──────── Input for this task

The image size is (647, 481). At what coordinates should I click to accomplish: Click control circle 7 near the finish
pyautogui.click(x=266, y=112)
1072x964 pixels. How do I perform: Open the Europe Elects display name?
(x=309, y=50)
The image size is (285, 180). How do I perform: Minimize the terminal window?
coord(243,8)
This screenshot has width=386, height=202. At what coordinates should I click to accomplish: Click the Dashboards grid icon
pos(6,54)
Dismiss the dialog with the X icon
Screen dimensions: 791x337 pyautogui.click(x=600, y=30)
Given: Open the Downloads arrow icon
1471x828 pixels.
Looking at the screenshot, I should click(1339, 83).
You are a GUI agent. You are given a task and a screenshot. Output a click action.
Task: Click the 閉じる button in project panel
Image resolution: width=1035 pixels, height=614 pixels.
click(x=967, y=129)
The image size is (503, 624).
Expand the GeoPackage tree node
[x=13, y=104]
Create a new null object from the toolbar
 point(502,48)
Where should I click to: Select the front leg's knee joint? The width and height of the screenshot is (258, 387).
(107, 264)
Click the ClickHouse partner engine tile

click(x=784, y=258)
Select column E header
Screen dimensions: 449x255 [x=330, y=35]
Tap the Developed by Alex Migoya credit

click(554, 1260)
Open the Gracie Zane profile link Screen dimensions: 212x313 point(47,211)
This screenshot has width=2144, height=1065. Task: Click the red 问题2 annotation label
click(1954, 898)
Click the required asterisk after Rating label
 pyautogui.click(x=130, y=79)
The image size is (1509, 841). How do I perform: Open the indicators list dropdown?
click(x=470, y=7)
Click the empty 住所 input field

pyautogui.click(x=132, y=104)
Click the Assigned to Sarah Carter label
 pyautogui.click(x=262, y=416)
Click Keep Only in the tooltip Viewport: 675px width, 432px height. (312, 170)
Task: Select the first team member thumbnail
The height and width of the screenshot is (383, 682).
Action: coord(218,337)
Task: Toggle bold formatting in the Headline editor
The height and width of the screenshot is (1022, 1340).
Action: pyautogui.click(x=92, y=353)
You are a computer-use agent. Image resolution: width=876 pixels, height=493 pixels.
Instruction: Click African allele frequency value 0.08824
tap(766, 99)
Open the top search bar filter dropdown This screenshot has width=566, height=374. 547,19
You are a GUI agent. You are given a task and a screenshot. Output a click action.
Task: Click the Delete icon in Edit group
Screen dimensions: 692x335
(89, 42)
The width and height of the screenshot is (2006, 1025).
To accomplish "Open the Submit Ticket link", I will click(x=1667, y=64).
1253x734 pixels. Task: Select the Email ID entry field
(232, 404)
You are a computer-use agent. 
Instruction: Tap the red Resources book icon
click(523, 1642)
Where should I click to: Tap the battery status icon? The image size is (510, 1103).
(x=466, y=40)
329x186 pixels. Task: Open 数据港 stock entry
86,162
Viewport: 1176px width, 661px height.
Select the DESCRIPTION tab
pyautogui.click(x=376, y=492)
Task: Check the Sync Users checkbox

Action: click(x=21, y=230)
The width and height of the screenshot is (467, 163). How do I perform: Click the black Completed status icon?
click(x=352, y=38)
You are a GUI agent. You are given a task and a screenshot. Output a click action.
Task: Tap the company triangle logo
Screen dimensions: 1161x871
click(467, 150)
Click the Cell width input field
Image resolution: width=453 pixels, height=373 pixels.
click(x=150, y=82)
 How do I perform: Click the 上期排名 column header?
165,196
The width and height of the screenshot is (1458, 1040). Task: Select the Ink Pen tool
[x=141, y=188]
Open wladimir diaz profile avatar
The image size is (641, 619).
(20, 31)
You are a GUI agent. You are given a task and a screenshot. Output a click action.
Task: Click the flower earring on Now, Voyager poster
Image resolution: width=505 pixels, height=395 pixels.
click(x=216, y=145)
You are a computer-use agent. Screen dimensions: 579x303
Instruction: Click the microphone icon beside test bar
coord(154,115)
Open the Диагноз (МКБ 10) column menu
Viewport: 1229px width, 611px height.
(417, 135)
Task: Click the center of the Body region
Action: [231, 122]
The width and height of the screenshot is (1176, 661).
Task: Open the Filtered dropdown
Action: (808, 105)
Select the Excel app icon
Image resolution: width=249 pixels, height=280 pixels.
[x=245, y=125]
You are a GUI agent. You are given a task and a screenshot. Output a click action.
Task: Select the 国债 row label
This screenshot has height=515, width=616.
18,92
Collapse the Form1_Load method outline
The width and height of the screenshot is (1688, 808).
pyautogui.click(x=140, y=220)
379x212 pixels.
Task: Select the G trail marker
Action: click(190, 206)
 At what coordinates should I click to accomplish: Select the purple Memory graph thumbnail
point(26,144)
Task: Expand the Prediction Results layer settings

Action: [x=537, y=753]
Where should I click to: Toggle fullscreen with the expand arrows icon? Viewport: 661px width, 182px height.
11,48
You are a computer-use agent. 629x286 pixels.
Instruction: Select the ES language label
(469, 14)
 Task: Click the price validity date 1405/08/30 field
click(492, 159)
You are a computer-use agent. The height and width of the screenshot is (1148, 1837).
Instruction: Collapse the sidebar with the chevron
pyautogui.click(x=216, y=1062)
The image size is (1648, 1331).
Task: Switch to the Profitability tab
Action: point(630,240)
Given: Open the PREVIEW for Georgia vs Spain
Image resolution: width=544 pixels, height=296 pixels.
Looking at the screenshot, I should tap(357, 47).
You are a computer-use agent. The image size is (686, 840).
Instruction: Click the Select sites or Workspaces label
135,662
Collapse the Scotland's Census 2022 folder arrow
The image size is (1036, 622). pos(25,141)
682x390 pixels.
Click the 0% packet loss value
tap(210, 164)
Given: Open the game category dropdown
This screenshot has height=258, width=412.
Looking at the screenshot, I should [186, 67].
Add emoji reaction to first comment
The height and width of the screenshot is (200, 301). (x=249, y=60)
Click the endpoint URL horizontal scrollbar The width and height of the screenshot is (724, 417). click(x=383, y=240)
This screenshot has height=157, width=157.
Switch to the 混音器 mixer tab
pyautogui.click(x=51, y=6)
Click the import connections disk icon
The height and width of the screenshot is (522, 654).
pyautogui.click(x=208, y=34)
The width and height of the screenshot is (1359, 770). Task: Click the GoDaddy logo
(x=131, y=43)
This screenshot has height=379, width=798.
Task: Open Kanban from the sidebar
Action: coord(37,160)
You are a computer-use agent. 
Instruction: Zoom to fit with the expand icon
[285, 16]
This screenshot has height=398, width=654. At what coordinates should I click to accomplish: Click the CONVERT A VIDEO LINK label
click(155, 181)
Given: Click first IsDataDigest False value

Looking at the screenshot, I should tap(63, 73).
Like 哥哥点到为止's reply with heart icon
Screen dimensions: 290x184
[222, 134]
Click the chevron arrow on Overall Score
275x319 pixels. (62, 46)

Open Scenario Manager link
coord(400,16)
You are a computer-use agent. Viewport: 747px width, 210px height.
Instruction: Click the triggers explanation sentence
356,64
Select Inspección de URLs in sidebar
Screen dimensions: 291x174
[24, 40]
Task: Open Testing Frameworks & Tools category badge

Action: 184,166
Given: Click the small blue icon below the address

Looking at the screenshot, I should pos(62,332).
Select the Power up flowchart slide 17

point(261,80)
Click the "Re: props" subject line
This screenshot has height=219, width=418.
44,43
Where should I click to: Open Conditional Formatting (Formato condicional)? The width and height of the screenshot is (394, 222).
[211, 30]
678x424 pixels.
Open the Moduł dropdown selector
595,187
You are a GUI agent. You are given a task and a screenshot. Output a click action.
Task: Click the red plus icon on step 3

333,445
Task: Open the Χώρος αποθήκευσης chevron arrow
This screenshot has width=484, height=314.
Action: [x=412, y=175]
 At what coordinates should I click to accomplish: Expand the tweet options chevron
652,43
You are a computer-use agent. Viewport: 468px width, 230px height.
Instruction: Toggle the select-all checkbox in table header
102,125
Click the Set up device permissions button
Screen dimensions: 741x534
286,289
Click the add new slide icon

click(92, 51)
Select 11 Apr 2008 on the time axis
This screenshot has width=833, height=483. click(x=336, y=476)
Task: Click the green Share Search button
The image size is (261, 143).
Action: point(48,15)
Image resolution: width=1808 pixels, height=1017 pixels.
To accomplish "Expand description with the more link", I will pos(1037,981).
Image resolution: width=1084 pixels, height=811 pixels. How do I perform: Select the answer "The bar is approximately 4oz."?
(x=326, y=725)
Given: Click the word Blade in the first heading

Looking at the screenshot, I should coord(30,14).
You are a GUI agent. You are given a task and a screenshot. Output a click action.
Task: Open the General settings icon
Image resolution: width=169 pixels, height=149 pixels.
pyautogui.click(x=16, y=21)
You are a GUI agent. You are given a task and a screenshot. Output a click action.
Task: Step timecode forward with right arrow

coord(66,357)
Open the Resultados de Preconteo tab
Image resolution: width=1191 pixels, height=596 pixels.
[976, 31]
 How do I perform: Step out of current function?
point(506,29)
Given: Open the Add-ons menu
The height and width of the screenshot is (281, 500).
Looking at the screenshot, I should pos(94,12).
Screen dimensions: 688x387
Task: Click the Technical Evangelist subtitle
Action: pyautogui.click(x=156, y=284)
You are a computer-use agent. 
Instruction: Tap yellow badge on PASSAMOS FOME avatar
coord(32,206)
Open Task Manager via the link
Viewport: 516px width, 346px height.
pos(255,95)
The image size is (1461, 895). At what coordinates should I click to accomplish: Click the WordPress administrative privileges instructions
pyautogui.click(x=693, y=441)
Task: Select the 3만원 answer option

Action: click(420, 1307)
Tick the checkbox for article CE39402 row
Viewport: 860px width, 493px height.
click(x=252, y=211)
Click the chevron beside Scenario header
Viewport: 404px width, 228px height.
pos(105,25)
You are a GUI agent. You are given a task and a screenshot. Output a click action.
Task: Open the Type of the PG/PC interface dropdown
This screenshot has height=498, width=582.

────────────────

**Problem requirements:**
Convert everything above, from the line containing "Dismiss the dialog with the X icon" down to the line containing "click(554, 1260)", into a Markdown table with the columns Row and Line. Skip blank lines.

**Result for this task:**
| Row | Line |
|---|---|
| 1 | Dismiss the dialog with the X icon |
| 2 | Screen dimensions: 791x337 pyautogui.click(x=600, y=30) |
| 3 | Given: Open the Downloads arrow icon |
| 4 | 1471x828 pixels. |
| 5 | Looking at the screenshot, I should click(1339, 83). |
| 6 | You are a GUI agent. You are given a task and a screenshot. Output a click action. |
| 7 | Task: Click the 閉じる button in project panel |
| 8 | Image resolution: width=1035 pixels, height=614 pixels. |
| 9 | click(x=967, y=129) |
| 10 | The image size is (503, 624). |
| 11 | Expand the GeoPackage tree node |
| 12 | [x=13, y=104] |
| 13 | Create a new null object from the toolbar |
| 14 |  point(502,48) |
| 15 | Where should I click to: Select the front leg's knee joint? The width and height of the screenshot is (258, 387). |
| 16 | (107, 264) |
| 17 | Click the ClickHouse partner engine tile |
| 18 | click(x=784, y=258) |
| 19 | Select column E header |
| 20 | Screen dimensions: 449x255 [x=330, y=35] |
| 21 | Tap the Developed by Alex Migoya credit |
| 22 | click(554, 1260) |